### What is expected
Only these lines of the data below are wanted: the one with "Task: Click the UV distortion shading icon", the one with "Given: Close start.html in Open Editors list", and any lines between them, each repeated exactly.

### Extracted entries
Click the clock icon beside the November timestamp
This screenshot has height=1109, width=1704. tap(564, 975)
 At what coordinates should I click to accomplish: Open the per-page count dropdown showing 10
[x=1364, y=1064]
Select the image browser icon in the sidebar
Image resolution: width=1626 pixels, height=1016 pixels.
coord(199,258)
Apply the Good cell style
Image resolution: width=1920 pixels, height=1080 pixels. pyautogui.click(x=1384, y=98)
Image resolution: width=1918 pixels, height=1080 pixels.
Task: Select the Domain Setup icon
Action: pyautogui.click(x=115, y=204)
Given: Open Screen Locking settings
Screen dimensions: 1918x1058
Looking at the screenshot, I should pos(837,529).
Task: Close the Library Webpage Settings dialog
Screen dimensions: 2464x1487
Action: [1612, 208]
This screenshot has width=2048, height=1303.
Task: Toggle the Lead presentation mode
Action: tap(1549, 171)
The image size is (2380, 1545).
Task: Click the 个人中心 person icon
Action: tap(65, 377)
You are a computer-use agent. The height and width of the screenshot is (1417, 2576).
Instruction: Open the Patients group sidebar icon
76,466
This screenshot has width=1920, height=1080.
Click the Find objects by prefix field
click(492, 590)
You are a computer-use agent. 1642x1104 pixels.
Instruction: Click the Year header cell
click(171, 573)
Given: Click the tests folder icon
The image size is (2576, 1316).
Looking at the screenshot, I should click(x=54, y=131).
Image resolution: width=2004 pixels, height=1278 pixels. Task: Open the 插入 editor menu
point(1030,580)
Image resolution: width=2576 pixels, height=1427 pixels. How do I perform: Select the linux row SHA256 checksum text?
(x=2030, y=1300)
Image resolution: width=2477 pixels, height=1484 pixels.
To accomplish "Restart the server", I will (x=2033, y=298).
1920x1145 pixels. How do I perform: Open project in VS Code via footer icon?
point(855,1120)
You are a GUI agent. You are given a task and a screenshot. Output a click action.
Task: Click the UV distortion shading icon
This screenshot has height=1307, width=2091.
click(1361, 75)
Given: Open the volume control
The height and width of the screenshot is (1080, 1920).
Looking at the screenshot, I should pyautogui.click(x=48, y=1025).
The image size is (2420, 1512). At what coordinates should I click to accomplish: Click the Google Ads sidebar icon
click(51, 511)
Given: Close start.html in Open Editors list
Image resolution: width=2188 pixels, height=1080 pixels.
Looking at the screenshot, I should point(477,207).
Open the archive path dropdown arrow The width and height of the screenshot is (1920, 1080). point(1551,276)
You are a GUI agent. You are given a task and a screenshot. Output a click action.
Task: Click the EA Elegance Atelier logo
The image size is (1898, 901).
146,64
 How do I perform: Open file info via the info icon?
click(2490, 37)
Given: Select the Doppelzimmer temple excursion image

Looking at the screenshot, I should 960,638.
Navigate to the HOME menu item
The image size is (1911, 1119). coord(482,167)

### Exercise answer
Task: Click the UV distortion shading icon
This screenshot has height=1307, width=2091.
click(1361, 75)
Given: Open the volume control
The height and width of the screenshot is (1080, 1920).
Looking at the screenshot, I should pyautogui.click(x=48, y=1025).
The image size is (2420, 1512). At what coordinates should I click to accomplish: Click the Google Ads sidebar icon
click(51, 511)
Given: Close start.html in Open Editors list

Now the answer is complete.